The required output is the exact run of lines below that opens at the line with "The height and width of the screenshot is (602, 1182)." and closes at the line with "This screenshot has width=1046, height=654.".
(Beginning of Source material)
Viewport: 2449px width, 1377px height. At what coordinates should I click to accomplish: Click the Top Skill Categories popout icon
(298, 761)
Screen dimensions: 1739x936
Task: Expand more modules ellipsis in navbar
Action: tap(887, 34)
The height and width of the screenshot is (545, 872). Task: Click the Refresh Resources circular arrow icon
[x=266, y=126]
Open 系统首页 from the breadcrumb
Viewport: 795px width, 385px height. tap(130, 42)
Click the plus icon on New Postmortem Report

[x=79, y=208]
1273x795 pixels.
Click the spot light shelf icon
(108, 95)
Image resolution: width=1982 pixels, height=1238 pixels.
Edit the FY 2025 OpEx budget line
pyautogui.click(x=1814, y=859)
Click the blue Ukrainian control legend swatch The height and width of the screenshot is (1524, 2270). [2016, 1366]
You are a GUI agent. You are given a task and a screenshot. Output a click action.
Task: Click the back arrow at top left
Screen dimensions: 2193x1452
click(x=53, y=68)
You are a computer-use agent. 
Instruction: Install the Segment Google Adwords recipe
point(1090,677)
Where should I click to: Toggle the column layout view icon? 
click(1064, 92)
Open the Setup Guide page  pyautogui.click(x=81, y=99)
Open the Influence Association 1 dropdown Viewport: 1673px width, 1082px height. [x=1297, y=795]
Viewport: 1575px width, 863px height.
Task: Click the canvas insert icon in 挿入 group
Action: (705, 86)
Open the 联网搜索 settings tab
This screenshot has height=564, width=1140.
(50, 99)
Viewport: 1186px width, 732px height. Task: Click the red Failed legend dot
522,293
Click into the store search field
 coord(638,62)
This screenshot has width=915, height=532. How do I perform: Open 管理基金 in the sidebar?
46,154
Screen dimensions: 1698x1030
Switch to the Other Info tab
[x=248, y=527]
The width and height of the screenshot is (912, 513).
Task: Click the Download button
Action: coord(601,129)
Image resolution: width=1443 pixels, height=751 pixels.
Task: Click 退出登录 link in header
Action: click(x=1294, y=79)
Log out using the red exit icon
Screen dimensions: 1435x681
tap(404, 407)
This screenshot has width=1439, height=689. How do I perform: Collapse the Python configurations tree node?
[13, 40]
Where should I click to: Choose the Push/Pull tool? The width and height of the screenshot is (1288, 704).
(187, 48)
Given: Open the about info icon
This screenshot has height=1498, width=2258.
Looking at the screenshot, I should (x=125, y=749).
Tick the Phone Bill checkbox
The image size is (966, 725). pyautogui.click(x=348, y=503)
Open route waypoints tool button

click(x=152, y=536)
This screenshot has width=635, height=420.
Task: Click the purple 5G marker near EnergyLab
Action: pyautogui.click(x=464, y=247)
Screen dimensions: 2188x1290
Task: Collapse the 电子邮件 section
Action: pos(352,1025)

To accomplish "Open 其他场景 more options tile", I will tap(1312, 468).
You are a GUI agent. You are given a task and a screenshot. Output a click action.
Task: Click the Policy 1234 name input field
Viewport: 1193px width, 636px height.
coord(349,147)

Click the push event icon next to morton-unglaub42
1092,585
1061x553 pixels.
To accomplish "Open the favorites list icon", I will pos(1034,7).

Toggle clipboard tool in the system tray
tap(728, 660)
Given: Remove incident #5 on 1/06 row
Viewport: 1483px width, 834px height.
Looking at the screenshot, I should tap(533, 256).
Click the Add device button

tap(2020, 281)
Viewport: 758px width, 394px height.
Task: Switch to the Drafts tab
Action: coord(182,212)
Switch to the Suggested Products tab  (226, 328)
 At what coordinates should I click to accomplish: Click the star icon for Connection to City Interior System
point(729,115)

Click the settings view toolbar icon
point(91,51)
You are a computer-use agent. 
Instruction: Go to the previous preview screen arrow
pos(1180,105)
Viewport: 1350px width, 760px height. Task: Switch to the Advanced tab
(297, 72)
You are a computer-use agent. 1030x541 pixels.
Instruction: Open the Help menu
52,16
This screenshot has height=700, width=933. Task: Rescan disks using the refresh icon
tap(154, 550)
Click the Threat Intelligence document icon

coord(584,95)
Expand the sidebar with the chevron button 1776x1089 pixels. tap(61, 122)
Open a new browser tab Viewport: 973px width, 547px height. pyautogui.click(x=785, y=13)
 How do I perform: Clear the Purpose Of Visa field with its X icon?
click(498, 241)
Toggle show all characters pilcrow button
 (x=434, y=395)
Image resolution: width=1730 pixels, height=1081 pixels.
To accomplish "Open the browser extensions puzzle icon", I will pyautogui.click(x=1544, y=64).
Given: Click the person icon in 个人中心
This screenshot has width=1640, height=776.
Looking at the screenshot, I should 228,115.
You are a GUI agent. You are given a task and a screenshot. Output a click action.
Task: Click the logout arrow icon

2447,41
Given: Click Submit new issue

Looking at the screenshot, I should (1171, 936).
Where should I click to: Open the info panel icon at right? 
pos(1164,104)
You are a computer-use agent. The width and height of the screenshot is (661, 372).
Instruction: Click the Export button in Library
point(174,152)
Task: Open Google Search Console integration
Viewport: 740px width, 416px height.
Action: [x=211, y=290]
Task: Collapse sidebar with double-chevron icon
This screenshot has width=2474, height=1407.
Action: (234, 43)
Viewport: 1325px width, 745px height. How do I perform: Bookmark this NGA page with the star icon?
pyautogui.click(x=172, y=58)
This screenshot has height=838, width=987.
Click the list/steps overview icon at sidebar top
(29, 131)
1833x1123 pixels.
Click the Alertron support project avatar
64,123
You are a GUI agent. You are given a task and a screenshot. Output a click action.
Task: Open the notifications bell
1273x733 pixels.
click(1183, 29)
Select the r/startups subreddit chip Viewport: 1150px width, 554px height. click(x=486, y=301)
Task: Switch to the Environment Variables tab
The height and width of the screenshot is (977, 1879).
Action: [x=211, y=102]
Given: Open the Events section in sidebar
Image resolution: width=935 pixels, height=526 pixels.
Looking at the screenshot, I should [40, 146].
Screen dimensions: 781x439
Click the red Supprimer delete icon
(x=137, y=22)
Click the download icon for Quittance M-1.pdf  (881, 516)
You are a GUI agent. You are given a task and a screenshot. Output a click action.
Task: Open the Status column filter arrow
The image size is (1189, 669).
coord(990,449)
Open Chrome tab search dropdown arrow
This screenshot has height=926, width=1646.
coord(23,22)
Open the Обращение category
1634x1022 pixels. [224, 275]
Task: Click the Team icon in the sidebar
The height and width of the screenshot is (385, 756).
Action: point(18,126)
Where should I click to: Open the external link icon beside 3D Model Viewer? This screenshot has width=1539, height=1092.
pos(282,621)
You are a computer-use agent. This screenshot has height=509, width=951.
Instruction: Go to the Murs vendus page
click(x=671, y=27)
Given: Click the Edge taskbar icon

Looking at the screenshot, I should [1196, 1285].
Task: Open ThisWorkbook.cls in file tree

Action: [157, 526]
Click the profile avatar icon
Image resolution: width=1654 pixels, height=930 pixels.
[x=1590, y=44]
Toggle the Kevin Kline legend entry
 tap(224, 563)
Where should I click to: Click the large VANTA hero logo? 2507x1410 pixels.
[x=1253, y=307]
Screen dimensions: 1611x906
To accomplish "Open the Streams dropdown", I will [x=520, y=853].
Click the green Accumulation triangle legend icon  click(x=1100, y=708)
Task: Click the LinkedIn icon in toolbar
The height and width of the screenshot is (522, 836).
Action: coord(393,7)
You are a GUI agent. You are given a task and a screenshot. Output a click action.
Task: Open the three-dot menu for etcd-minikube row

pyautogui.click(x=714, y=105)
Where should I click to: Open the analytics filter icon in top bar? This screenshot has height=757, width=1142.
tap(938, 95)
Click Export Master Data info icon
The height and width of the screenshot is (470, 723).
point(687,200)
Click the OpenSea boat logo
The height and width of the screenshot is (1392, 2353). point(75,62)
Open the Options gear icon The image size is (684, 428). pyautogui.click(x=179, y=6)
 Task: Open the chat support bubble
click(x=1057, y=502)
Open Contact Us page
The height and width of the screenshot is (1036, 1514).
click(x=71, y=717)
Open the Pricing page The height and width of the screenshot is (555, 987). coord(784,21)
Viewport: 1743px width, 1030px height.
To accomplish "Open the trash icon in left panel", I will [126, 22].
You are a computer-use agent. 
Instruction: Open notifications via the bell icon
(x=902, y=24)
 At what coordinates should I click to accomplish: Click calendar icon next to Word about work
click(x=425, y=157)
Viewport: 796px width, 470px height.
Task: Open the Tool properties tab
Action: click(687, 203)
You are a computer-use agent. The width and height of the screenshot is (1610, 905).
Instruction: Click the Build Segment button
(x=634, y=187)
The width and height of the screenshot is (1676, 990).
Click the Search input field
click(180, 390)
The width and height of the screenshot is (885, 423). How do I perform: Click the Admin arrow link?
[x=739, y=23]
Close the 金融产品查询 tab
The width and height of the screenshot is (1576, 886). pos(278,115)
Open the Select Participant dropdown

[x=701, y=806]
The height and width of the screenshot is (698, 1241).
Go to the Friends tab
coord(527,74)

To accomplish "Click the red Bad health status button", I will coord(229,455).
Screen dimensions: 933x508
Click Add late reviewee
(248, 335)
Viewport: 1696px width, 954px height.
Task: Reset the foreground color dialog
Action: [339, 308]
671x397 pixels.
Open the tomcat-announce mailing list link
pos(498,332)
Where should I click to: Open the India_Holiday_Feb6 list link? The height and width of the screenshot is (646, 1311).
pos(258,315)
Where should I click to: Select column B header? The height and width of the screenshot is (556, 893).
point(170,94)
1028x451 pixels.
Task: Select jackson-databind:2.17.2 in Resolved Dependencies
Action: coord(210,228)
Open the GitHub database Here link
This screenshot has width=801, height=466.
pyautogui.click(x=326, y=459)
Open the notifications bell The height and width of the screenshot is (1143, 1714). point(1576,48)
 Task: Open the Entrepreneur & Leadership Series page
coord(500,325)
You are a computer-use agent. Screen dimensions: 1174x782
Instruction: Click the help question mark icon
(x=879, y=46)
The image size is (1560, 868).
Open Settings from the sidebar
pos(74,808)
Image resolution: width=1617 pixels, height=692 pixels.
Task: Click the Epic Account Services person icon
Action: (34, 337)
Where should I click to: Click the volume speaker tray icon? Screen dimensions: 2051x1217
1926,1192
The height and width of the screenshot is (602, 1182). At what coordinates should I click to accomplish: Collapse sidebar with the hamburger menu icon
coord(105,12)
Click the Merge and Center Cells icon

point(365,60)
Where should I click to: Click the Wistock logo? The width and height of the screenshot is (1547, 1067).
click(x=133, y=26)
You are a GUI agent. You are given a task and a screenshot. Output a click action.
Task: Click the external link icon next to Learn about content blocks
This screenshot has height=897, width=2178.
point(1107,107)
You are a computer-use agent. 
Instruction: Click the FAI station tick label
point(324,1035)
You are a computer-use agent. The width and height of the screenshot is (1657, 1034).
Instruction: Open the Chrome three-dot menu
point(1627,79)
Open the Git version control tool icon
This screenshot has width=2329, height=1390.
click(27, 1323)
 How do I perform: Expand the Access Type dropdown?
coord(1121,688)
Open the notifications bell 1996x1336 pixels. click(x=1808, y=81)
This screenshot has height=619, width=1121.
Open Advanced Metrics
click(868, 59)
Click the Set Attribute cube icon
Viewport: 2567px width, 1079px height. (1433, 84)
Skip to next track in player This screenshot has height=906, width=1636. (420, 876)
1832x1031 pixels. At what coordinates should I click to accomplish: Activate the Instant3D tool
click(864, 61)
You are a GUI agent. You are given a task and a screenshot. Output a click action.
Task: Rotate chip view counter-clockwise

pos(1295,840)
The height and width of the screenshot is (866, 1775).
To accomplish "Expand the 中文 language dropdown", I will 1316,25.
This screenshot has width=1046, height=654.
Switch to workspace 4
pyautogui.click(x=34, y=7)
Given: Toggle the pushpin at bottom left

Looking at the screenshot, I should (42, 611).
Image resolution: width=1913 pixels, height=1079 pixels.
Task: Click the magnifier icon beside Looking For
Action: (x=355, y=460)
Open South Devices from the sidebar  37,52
(End of Source material)
• **Answer section**:
The height and width of the screenshot is (602, 1182). At what coordinates should I click to accomplish: Collapse sidebar with the hamburger menu icon
coord(105,12)
Click the Merge and Center Cells icon

point(365,60)
Where should I click to: Click the Wistock logo? The width and height of the screenshot is (1547, 1067).
click(x=133, y=26)
You are a GUI agent. You are given a task and a screenshot. Output a click action.
Task: Click the external link icon next to Learn about content blocks
This screenshot has height=897, width=2178.
point(1107,107)
You are a computer-use agent. 
Instruction: Click the FAI station tick label
point(324,1035)
You are a computer-use agent. The width and height of the screenshot is (1657, 1034).
Instruction: Open the Chrome three-dot menu
point(1627,79)
Open the Git version control tool icon
This screenshot has width=2329, height=1390.
click(27, 1323)
 How do I perform: Expand the Access Type dropdown?
coord(1121,688)
Open the notifications bell 1996x1336 pixels. click(x=1808, y=81)
This screenshot has height=619, width=1121.
Open Advanced Metrics
click(868, 59)
Click the Set Attribute cube icon
Viewport: 2567px width, 1079px height. (1433, 84)
Skip to next track in player This screenshot has height=906, width=1636. (420, 876)
1832x1031 pixels. At what coordinates should I click to accomplish: Activate the Instant3D tool
click(864, 61)
You are a GUI agent. You are given a task and a screenshot. Output a click action.
Task: Rotate chip view counter-clockwise

pos(1295,840)
The height and width of the screenshot is (866, 1775).
To accomplish "Expand the 中文 language dropdown", I will 1316,25.
This screenshot has width=1046, height=654.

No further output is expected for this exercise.